Coronary angiography revealed diffuse atherosclerosis, including severe proximal stenosis in the LAD with TIMI 2 flow, a moderately developed circumflex artery (LCx) with 90% proximal obstruction (TIMI 2 flow), and a right dominant coronary artery (RCA) with no significant stenosis (Figure 2). Percutaneous coronary intervention (PCI) was performed, using a paclitaxel-coated balloon for the proximal LAD lesion and a drug-eluting stent (Onyx 3.0/18 mm) in the proximal LCx, both arteries achieving TIMI 3 flow.

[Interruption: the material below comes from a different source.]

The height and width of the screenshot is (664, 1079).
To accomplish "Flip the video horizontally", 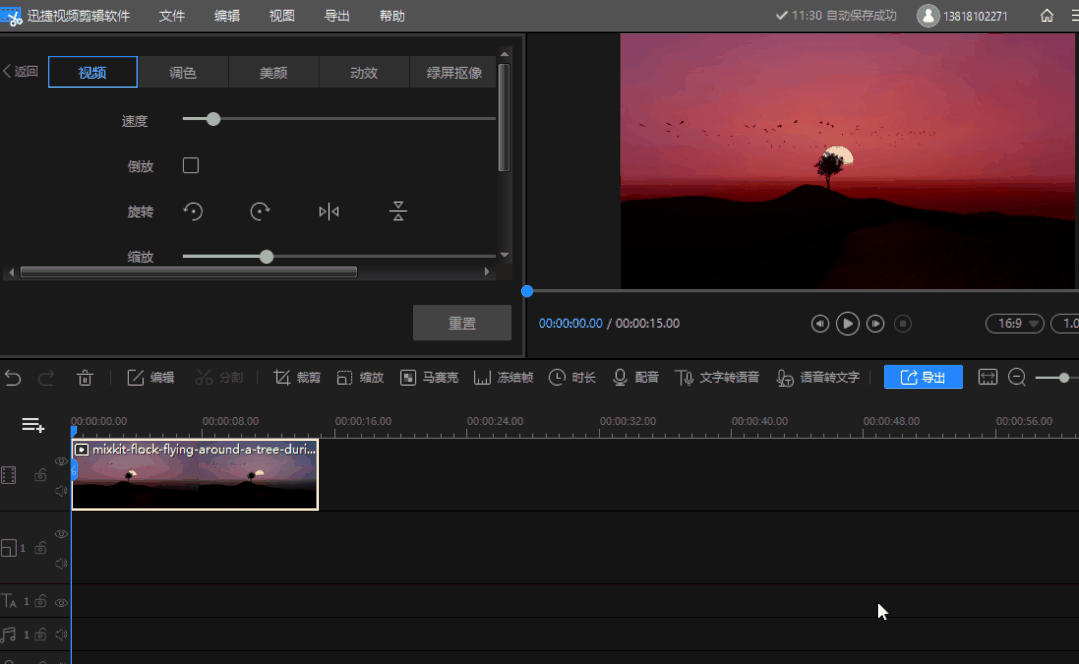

CAVB resolved immediately post-PCI, though LAFB and RBBB persisted. Echocardiography revealed severe systolic dysfunction, with an ejection fraction (LVEF) of 25% with nonthinned akinesia of the midapical anterior, lateral, septal, anteroseptal, and inferolateral walls. At 36 h postadmission, the patient developed atrial fibrillation, followed by intermittent CAVB and a severe concomitant low cardiac output state. Persistent systolic dysfunction was confirmed 10 days postadmission, prompting implantation of a cardiac resynchronization therapy with defibrillator (CRT-D). Subsequent clinical improvement allowed initiation of guideline-directed medical therapy for heart failure with reduced LVEF (HFrEF), titrated to macrohemodynamic tolerance. However, due to the initial and life-threatening critical illness, he developed severe ICU-acquired myopathy, dysphagia, neuropathy, and sarcopenia, requiring endoscopic gastrostomy tube placement and intensive rehabilitation. Three weeks later, he experienced septic shock secondary to healthcare-associated pneumonia, progressing rapidly to multiple organ failure and death on Day 60 of hospitalization.

3. Discussion

Conduction disturbances in anterior STEMI vary widely, primarily depending on the culprit vessel. The right bundle branch of the His–Purkinje system is predominantly supplied by the septal branch of the LAD, either alone or with the atrioventricular (AV) nodal artery, while the left anterior fascicle relies solely on LAD perfusion. The His bundle benefits from dual blood supply via the AV nodal artery and the first septal perforator of the LAD. Coexisting RBBB and LAFB in anterior STEMI strongly suggest proximal LAD occlusion [2]. CAVB occurs in approximately 1.7% of anterior STEMI cases and is associated with significantly higher rates of all-cause mortality and MACE (82%) compared to anterior STEMI without CAVB (20% [6]). In contrast, CAVB is more common in inferior STEMI, with its etiology varying by vascular territory. Culprit lesions in the RCA confer an odds ratio of up to 3.9 for CAVB [7], a risk comparable to that in Mobitz II second-degree AV block and high-grade AV block [8]. Nevertheless, the angiography in this case did not reveal coronary occlusion at the time of presentation. It is possible that a prior occlusion caused ischemic damage to the AV node, with the artery having spontaneously reperfused. Another possibility is the presence of pre-existing damage (e.g., fibrosis) in the AV node, which, in the context of significant ischemia not mediated by coronary occlusion, could have led to CAVB. The above can only explain potential etiological options for the CAVB. However, the coexistence of bifascicular block and CAVB, as well as the subsequent changes described, is, with high probability, secondary to the extension of the myocardial infarction.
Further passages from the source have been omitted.